Quote the items from the line containing "Viewport: 837px width, 700px" through the end, both ends included, leaving out the pictures.

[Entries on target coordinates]
## begin

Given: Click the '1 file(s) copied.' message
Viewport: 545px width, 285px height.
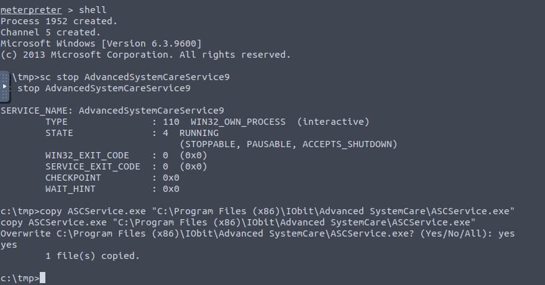Looking at the screenshot, I should click(93, 256).
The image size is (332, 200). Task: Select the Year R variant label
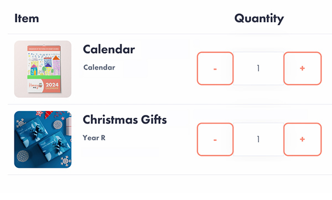point(94,138)
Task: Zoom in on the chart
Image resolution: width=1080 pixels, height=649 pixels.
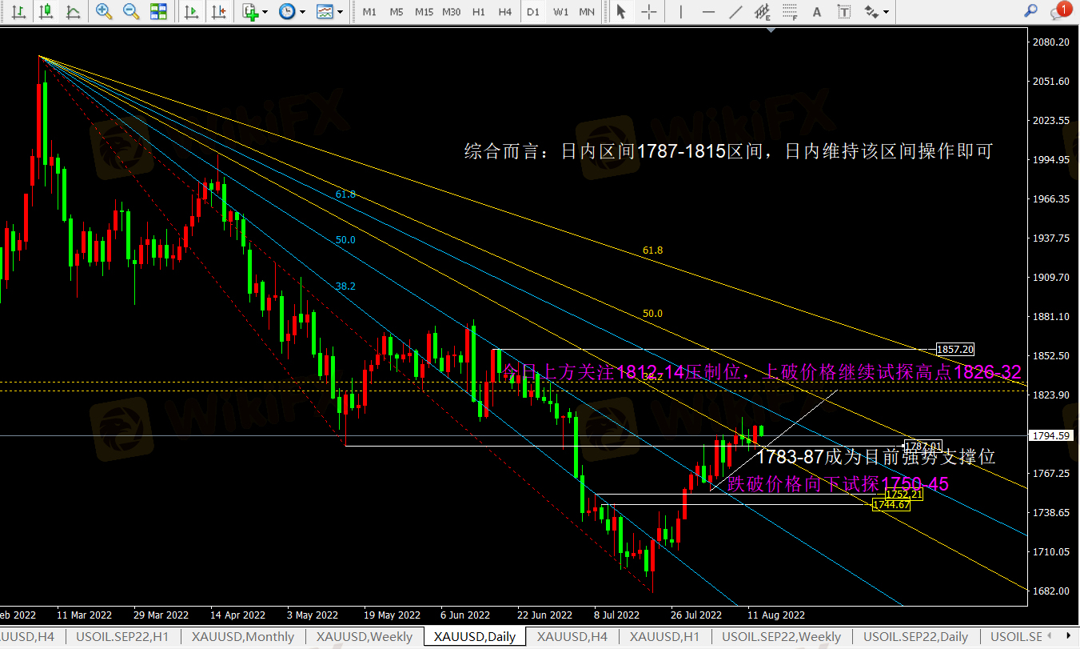Action: point(104,12)
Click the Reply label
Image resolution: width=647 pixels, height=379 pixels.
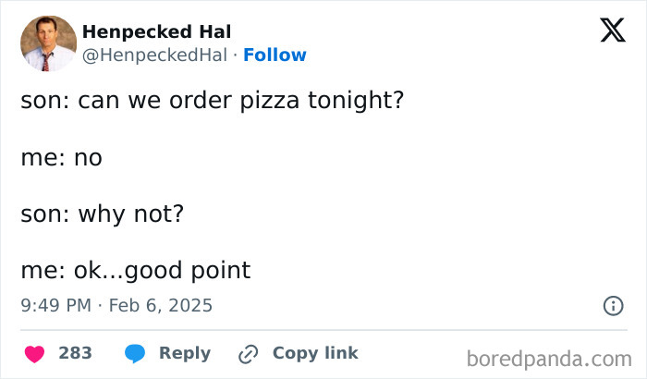click(185, 353)
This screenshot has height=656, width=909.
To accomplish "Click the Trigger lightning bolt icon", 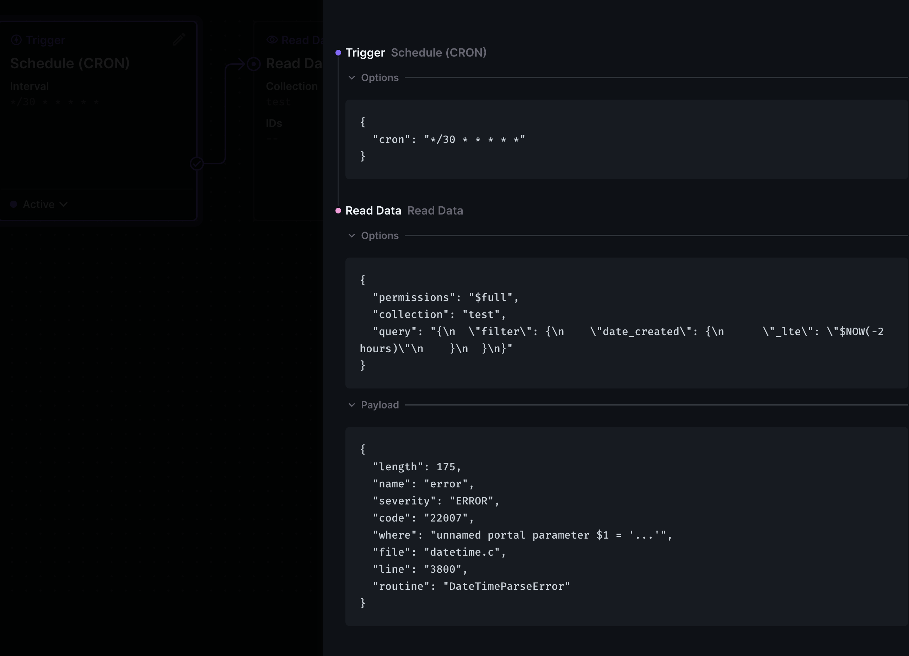I will tap(16, 40).
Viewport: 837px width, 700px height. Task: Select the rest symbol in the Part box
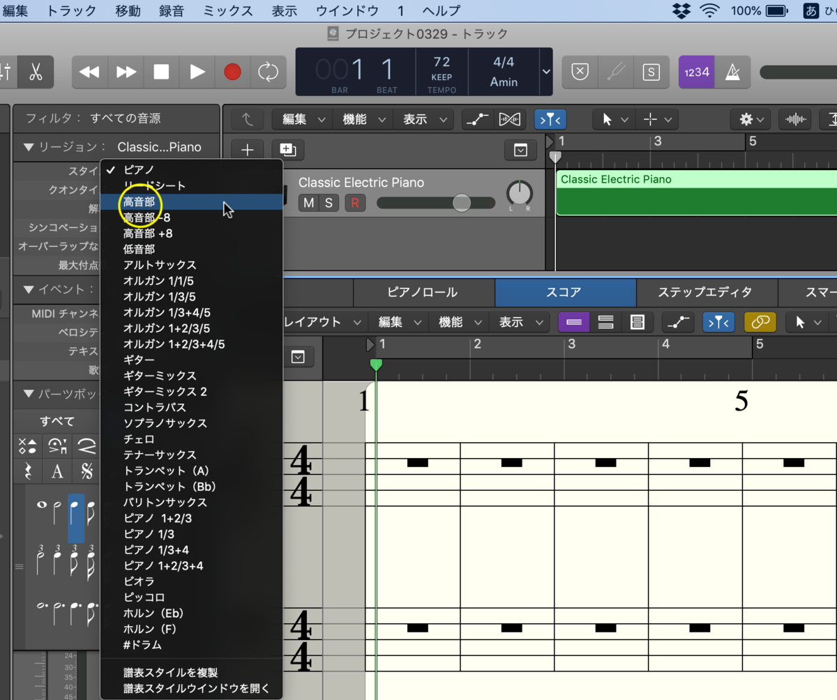tap(29, 473)
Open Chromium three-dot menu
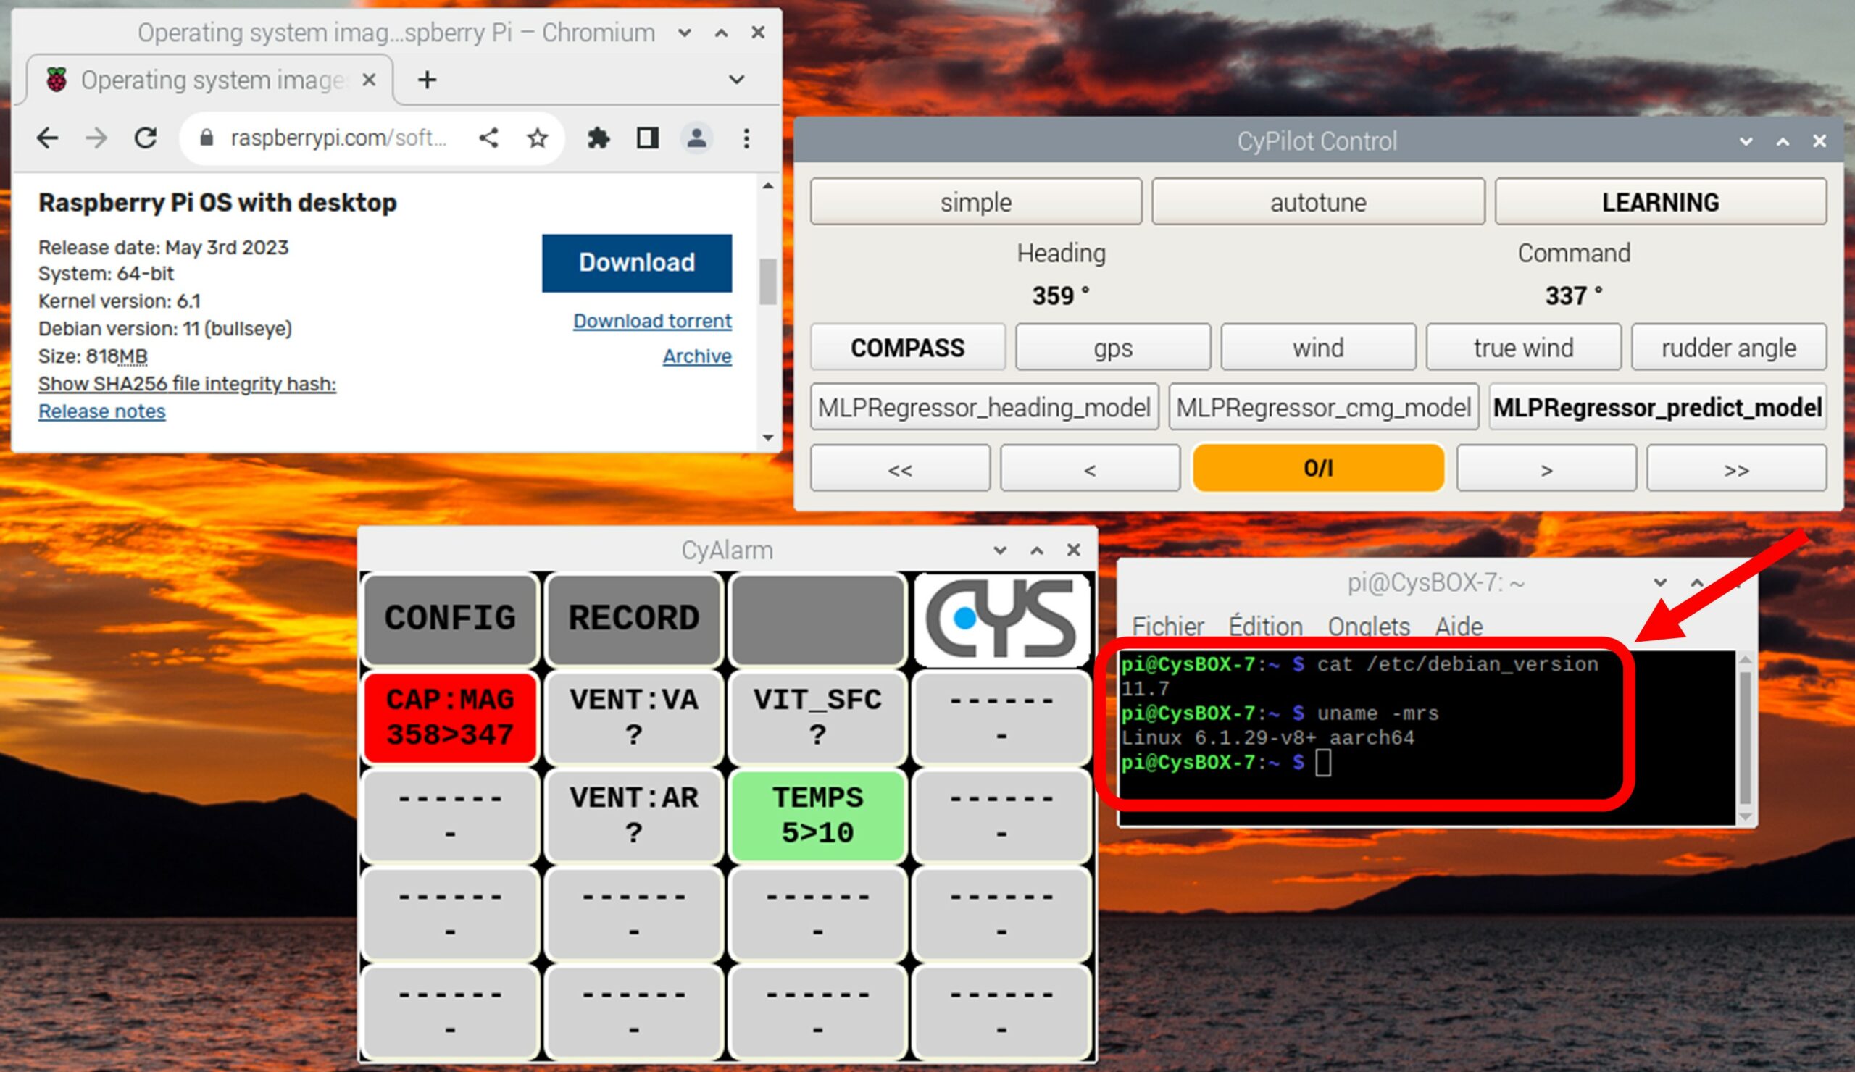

## end

> _CORRECT RESPONSE_
Viewport: 837px width, 700px height. Task: Select the rest symbol in the Part box
tap(29, 473)
Open Chromium three-dot menu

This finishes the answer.